For starters, Greenbrier supports PHMSA's proposed "Option 2" design for new tank cars built after Oct. 1, 2015, that will operate in flammable service. Greenbrier's proposed "Tank Car of the Future" would meet the specifications by featuring a 9/16-inch-thick steel tank shell, more robust top and bottom outlet protection, and jacketed shells with thermal protection.

The new design features combine to inhibit discharge of contents during a derailment to reduce penetration of the tank shell and slow "pool fires" that can result when hazardous contents of a tank car escape and are ignited, according to a press release. The new design also will feature a loading capacity of 30,000 gallons, equal in volume to the legacy DOT-111 tank cars.
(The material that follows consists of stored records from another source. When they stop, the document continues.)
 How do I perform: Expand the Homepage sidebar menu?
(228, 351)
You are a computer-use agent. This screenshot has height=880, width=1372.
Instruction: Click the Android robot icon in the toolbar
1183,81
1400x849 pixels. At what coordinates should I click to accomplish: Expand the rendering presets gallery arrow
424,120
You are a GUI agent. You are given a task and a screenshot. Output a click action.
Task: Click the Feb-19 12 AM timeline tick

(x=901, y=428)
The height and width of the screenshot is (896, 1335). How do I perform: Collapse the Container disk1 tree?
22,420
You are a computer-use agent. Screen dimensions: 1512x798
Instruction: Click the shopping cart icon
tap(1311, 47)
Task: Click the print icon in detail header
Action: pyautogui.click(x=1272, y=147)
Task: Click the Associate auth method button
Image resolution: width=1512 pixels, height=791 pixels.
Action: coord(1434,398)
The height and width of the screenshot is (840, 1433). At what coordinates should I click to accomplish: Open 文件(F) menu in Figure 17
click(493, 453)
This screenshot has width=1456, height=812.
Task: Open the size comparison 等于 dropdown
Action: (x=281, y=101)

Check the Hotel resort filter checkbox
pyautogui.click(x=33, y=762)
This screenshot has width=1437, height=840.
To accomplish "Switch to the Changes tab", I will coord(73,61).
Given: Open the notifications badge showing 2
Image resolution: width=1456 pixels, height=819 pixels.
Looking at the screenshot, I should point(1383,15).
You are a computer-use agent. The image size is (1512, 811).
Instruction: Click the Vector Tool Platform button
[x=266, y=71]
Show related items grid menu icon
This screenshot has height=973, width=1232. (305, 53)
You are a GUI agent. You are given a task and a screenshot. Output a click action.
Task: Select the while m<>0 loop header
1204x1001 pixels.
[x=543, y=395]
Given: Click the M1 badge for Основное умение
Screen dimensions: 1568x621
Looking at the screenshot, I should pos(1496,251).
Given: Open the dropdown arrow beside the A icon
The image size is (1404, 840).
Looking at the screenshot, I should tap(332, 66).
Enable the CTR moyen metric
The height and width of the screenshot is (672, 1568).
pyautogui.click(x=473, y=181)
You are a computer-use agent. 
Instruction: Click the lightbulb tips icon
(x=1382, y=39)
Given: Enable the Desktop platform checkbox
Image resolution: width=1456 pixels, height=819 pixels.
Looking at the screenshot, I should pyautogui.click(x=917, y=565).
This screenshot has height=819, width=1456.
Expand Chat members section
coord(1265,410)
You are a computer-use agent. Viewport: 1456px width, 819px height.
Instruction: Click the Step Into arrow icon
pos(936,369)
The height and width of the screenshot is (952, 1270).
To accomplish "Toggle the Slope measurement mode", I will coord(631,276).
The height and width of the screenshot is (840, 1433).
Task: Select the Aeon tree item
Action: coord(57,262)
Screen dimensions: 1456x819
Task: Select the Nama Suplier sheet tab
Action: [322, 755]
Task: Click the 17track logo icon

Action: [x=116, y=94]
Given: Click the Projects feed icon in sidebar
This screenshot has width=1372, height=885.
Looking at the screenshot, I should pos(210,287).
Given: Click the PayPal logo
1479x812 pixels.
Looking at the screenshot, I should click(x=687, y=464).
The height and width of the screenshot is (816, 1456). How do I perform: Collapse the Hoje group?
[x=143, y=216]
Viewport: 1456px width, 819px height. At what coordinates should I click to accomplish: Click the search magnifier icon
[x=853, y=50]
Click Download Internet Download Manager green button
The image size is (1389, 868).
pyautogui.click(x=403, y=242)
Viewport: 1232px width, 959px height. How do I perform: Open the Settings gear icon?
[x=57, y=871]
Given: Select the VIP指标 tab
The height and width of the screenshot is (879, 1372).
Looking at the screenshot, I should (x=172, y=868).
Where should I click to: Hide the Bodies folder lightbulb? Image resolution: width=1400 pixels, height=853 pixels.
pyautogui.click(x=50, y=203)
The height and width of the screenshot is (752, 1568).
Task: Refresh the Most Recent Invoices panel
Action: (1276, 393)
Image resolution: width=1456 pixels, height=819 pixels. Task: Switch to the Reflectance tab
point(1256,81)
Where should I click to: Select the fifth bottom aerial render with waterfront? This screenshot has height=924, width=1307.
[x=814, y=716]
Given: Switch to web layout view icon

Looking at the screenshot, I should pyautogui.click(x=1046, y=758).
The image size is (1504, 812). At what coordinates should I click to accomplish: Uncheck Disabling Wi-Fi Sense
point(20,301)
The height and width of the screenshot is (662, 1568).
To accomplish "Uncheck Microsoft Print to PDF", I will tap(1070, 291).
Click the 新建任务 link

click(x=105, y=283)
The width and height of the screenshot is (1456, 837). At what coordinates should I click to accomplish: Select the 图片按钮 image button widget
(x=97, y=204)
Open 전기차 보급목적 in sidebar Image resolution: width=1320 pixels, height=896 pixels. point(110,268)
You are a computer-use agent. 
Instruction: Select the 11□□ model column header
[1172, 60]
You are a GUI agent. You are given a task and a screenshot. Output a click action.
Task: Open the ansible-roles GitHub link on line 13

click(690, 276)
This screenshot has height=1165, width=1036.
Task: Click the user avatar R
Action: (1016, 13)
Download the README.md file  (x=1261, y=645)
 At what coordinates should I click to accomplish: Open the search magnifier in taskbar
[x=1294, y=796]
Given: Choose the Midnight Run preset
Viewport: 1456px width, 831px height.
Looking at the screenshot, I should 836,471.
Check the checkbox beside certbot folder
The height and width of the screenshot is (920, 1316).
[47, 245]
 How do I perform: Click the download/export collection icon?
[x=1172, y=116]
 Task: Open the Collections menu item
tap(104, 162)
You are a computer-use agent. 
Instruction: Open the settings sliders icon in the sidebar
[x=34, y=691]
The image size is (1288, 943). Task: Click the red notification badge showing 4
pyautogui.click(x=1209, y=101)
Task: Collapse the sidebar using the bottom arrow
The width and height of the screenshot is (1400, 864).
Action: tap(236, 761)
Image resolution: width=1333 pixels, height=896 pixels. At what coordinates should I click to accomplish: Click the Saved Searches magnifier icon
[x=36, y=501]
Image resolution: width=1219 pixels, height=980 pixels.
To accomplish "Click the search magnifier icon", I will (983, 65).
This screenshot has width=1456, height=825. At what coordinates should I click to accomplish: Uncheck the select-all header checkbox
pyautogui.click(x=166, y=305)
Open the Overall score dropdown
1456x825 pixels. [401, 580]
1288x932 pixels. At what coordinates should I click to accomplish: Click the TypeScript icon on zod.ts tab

Greenbrier plans to double its production capacity for new tank cars over the next 12 months to meet surging demand.

"The design for a safer tank car is known, materials are available and customers are now ordering tank cars built to the safest design standard," said Greenbrier Chairman and Chief Executive Officer William Furman in a prepared statement. "It is now PHMSA's time to act by issuing a substantial and workable final rule."

Meanwhile, GBW Railcar Services L.L.C. — a rail-car repair and retrofitting joint venture the Greenbrier recently launched with Watco Cos. L.L.C. — also submitted comments that endorse PHMSA's timeline for retrofitting by 2020 all existing tank cars operating in flammable service, currently estimated at 98,000 units. The company noted its plans to invest in four streamlined facilities to help achieve those targets.

GBW plans to retrofit designs for the DOT-111 tank cars to include optimally sized pressure-relief valves, head shields, top fittings protection, thermal protection and shell jackets with thicker metal for tank car exteriors. GBW also offers retrofit alternatives for the most recently built CPC-1232 tank cars, such as enhancements to the bottom outlet valve and pressure-relief valves that will reduce the likelihood of tank cars releasing contents in derailments, according to a press release.

Greenbrier and GBW's full comments are available at www.gbrx.com. The comments are in addition to those Greenbrier previously filed earlier this month as part of the counterpart regulator process now under way by Transport Canada.